**Problem**
Every line of the listing should be repeated exactly.

◇ ◇ ◇ ◇ ◇ ◇ ◇

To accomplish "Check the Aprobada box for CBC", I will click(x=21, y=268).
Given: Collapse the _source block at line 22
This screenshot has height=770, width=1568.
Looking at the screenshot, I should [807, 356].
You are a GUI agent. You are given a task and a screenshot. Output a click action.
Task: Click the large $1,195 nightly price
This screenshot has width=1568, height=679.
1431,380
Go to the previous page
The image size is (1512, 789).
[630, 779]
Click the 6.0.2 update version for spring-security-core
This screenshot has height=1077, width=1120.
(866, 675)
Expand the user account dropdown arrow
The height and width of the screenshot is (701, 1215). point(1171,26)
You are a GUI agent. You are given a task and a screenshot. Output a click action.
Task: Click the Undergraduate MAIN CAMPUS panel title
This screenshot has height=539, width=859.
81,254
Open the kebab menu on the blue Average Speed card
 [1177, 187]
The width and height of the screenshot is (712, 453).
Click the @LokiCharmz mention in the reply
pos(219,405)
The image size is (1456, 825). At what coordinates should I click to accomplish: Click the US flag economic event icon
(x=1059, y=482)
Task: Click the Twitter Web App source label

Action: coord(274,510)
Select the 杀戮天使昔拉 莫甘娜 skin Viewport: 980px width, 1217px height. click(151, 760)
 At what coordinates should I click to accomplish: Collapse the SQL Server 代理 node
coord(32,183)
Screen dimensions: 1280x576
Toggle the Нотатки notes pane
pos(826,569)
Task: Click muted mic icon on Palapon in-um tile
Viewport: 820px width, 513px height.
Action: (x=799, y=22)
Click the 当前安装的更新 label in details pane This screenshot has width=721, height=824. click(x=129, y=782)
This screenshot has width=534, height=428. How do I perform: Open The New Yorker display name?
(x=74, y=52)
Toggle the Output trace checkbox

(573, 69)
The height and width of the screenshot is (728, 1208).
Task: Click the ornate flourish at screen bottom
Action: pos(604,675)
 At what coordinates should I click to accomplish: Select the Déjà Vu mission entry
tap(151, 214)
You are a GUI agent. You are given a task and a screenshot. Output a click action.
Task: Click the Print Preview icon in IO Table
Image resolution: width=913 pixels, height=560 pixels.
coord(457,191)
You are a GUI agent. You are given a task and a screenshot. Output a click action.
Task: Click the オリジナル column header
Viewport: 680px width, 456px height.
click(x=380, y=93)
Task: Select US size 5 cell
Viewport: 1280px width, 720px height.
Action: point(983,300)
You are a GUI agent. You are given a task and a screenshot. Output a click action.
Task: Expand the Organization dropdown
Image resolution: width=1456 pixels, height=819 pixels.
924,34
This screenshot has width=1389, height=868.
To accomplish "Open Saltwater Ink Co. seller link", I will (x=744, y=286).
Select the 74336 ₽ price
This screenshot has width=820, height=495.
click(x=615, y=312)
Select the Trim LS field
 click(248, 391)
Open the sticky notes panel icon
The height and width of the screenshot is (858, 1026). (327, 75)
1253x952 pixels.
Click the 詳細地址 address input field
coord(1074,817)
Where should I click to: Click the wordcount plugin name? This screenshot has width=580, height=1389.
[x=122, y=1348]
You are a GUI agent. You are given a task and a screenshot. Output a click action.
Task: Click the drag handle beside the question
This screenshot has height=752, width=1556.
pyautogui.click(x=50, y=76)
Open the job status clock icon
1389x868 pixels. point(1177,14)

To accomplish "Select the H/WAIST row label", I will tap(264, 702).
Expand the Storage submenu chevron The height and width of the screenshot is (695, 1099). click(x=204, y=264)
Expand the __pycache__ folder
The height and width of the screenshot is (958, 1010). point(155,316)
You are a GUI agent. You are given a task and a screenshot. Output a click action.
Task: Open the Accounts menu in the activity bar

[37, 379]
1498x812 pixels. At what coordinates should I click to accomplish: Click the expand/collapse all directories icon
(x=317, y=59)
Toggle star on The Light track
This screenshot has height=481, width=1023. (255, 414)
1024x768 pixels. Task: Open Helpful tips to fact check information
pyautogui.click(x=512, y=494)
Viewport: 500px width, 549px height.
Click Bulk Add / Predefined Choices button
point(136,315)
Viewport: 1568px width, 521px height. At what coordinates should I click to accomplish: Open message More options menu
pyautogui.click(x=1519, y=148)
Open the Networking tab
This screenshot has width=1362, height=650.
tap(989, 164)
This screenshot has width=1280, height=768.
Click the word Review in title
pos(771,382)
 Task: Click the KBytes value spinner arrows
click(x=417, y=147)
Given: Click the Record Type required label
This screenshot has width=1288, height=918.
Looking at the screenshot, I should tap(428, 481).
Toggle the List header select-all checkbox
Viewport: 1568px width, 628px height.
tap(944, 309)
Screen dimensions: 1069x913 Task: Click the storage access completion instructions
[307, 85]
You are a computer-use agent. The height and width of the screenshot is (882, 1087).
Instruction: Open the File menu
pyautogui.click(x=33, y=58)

◇ ◇ ◇ ◇ ◇ ◇ ◇

**Response**
To accomplish "Check the Aprobada box for CBC", I will click(x=21, y=268).
Given: Collapse the _source block at line 22
This screenshot has height=770, width=1568.
Looking at the screenshot, I should [807, 356].
You are a GUI agent. You are given a task and a screenshot. Output a click action.
Task: Click the large $1,195 nightly price
This screenshot has width=1568, height=679.
1431,380
Go to the previous page
The image size is (1512, 789).
[630, 779]
Click the 6.0.2 update version for spring-security-core
This screenshot has height=1077, width=1120.
(866, 675)
Expand the user account dropdown arrow
The height and width of the screenshot is (701, 1215). point(1171,26)
You are a GUI agent. You are given a task and a screenshot. Output a click action.
Task: Click the Undergraduate MAIN CAMPUS panel title
This screenshot has height=539, width=859.
81,254
Open the kebab menu on the blue Average Speed card
 [1177, 187]
The width and height of the screenshot is (712, 453).
Click the @LokiCharmz mention in the reply
pos(219,405)
The image size is (1456, 825). At what coordinates should I click to accomplish: Click the US flag economic event icon
(x=1059, y=482)
Task: Click the Twitter Web App source label

Action: coord(274,510)
Select the 杀戮天使昔拉 莫甘娜 skin Viewport: 980px width, 1217px height. click(151, 760)
 At what coordinates should I click to accomplish: Collapse the SQL Server 代理 node
coord(32,183)
Screen dimensions: 1280x576
Toggle the Нотатки notes pane
pos(826,569)
Task: Click muted mic icon on Palapon in-um tile
Viewport: 820px width, 513px height.
Action: (x=799, y=22)
Click the 当前安装的更新 label in details pane This screenshot has width=721, height=824. click(x=129, y=782)
This screenshot has width=534, height=428. How do I perform: Open The New Yorker display name?
(x=74, y=52)
Toggle the Output trace checkbox

(573, 69)
The height and width of the screenshot is (728, 1208).
Task: Click the ornate flourish at screen bottom
Action: pos(604,675)
 At what coordinates should I click to accomplish: Select the Déjà Vu mission entry
tap(151, 214)
You are a GUI agent. You are given a task and a screenshot. Output a click action.
Task: Click the Print Preview icon in IO Table
Image resolution: width=913 pixels, height=560 pixels.
coord(457,191)
You are a GUI agent. You are given a task and a screenshot. Output a click action.
Task: Click the オリジナル column header
Viewport: 680px width, 456px height.
click(x=380, y=93)
Task: Select US size 5 cell
Viewport: 1280px width, 720px height.
Action: point(983,300)
You are a GUI agent. You are given a task and a screenshot. Output a click action.
Task: Expand the Organization dropdown
Image resolution: width=1456 pixels, height=819 pixels.
924,34
This screenshot has width=1389, height=868.
To accomplish "Open Saltwater Ink Co. seller link", I will (x=744, y=286).
Select the 74336 ₽ price
This screenshot has width=820, height=495.
click(x=615, y=312)
Select the Trim LS field
 click(248, 391)
Open the sticky notes panel icon
The height and width of the screenshot is (858, 1026). (327, 75)
1253x952 pixels.
Click the 詳細地址 address input field
coord(1074,817)
Where should I click to: Click the wordcount plugin name? This screenshot has width=580, height=1389.
[x=122, y=1348]
You are a GUI agent. You are given a task and a screenshot. Output a click action.
Task: Click the drag handle beside the question
This screenshot has height=752, width=1556.
pyautogui.click(x=50, y=76)
Open the job status clock icon
1389x868 pixels. point(1177,14)

To accomplish "Select the H/WAIST row label", I will tap(264, 702).
Expand the Storage submenu chevron The height and width of the screenshot is (695, 1099). click(x=204, y=264)
Expand the __pycache__ folder
The height and width of the screenshot is (958, 1010). point(155,316)
You are a GUI agent. You are given a task and a screenshot. Output a click action.
Task: Open the Accounts menu in the activity bar

[37, 379]
1498x812 pixels. At what coordinates should I click to accomplish: Click the expand/collapse all directories icon
(x=317, y=59)
Toggle star on The Light track
This screenshot has height=481, width=1023. (255, 414)
1024x768 pixels. Task: Open Helpful tips to fact check information
pyautogui.click(x=512, y=494)
Viewport: 500px width, 549px height.
Click Bulk Add / Predefined Choices button
point(136,315)
Viewport: 1568px width, 521px height. At what coordinates should I click to accomplish: Open message More options menu
pyautogui.click(x=1519, y=148)
Open the Networking tab
This screenshot has width=1362, height=650.
tap(989, 164)
This screenshot has width=1280, height=768.
Click the word Review in title
pos(771,382)
 Task: Click the KBytes value spinner arrows
click(x=417, y=147)
Given: Click the Record Type required label
This screenshot has width=1288, height=918.
Looking at the screenshot, I should tap(428, 481).
Toggle the List header select-all checkbox
Viewport: 1568px width, 628px height.
tap(944, 309)
Screen dimensions: 1069x913 Task: Click the storage access completion instructions
[307, 85]
You are a computer-use agent. The height and width of the screenshot is (882, 1087).
Instruction: Open the File menu
pyautogui.click(x=33, y=58)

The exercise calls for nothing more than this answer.